C’est ainsi qu’en dépit des mots d’ordre de «ville morte», c’est-à-dire, d’une grève généralisée à tous les secteurs d’activités, les cinq personnes condamnées avaient décidé de braver la grève et vaquer à leurs occupations habituelles. Elles seront alors interpellées par la police qui leur impute, aux dires de leurs avocats, les chefs d’accusation arbitraires. A titre d’exemple, il cite le cas de Numfor Godlove Ngwa accusé d’avoir chassé les élèves dans une école les empêchant de suivre les enseignements. Son avocat a dit que ces accusations sont invraisemblables étant donné que son client ne pouvait se permettre de telles activités en présence des responsables de l’établissement scolaire dont il s’agit.

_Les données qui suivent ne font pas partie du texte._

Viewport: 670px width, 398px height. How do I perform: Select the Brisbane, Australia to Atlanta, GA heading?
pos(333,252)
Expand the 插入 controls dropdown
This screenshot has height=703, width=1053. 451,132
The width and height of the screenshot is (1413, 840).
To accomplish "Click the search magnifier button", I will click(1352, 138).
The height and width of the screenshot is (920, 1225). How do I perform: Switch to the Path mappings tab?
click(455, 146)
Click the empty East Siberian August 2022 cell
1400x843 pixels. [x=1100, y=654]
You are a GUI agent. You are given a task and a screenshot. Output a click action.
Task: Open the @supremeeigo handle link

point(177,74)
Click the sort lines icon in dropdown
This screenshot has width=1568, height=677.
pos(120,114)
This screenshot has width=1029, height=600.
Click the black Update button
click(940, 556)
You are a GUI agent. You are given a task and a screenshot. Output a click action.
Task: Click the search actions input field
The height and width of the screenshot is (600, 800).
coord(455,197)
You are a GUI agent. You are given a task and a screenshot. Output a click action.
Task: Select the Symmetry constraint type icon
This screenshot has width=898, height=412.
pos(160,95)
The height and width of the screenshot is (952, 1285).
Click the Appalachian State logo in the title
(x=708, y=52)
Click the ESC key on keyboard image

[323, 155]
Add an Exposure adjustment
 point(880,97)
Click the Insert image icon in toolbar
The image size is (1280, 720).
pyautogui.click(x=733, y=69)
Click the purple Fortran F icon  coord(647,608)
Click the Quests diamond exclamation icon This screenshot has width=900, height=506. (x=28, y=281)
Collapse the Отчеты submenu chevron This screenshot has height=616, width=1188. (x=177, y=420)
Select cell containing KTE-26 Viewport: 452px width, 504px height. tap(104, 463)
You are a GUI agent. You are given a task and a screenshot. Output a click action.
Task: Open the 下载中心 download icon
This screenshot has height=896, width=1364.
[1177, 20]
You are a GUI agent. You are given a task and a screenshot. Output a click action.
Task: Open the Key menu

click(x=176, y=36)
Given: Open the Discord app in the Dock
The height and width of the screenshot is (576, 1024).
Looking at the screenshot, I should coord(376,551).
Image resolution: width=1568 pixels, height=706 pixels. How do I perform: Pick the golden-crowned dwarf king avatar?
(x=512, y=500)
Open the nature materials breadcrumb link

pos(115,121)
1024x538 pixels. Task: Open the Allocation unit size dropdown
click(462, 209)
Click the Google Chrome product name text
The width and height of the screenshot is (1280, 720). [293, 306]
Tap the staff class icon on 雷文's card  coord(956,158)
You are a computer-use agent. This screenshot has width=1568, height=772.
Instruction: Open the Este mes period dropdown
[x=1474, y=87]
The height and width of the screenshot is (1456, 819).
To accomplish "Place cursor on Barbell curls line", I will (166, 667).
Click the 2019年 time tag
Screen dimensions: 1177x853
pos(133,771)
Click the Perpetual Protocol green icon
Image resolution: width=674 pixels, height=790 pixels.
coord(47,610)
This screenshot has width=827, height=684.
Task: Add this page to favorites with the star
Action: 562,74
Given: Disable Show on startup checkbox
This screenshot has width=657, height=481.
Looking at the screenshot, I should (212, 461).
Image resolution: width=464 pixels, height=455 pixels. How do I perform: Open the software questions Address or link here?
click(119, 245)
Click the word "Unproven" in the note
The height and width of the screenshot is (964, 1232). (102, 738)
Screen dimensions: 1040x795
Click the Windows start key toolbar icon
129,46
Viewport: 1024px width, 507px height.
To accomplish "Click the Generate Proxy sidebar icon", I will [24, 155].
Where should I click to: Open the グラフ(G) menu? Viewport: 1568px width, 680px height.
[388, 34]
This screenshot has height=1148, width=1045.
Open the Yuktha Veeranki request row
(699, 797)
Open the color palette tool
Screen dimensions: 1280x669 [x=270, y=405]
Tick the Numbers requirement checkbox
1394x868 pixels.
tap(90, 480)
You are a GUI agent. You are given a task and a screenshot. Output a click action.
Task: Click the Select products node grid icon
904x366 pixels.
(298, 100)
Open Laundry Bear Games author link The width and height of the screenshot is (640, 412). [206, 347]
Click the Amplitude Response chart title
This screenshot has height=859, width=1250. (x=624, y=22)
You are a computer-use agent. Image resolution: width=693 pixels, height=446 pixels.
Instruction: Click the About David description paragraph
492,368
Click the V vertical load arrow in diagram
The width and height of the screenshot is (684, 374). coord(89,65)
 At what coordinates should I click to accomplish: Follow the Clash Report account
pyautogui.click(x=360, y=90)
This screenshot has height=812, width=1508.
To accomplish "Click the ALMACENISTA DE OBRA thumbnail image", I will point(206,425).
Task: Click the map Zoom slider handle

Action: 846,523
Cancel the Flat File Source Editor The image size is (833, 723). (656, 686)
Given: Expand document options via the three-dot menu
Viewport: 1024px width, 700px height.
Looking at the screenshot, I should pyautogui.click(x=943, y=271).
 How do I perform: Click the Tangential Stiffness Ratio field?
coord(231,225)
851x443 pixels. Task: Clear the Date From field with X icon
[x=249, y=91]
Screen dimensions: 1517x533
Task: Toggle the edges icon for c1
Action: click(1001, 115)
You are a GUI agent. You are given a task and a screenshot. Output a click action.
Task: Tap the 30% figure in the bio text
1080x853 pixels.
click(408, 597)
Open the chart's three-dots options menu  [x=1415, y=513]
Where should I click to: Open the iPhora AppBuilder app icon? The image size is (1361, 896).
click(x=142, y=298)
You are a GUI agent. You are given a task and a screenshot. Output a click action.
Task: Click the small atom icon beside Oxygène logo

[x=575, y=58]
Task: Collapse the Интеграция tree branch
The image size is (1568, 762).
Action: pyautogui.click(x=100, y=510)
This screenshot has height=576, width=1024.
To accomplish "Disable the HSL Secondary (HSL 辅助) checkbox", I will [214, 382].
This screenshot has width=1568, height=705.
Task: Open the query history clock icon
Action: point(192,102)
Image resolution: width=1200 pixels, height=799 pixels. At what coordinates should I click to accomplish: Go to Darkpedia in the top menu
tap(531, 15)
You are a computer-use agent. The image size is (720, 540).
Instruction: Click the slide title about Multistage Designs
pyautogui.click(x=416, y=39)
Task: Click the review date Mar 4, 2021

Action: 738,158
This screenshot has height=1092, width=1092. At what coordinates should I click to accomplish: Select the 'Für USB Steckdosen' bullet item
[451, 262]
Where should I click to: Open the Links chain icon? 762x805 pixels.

De manière globale, les plaidoiries des avocats ont consisté à démontrer les faiblesses de l’accusation que les hommes en robes noires qualifient de grossière. «Pour des faits simples, l’accusation a abouti à des qualifications absurdes ayant conduit à des condamnations absurdes. Or, dans cette affaire, aucun accusé n’a été trouvé en possession, d’une arme, d’un tract. Aucun scellé n’a été présenté au tribunal, aucun témoin ou supposée victime n’est venu soutenir l’accusation devant la barre», a martelé Me Shim. Il a ajouté qu’il est impossible de parler de coaction alors même que les accusés étaient arrêtés dans des lieux différents et pour les faits qui n’ont pas de lien. Pour les avocats, on ne saurait parler de sécession, d’hostilité contre la patrie et de terroriste alors qu’il n’y avait pas à l’époque des faits, ni guerre ou belligérance dans les régions du Noso. C’est la raison pour laquelle, les avocats de la défense ont demandé aux juges de la Cour d’appel, qu’ils considèrent comme des sages, d’infirmer le jugement du TMY en déclarant les accusés non coupables des charges retenues à leur encontre. Et relaxer leurs clients pour faits non établis ou à défaut, au bénéfice du doute. Les six accusés seront fixés sur leur sort, le 16 juin 2022, date de la prochaine audience.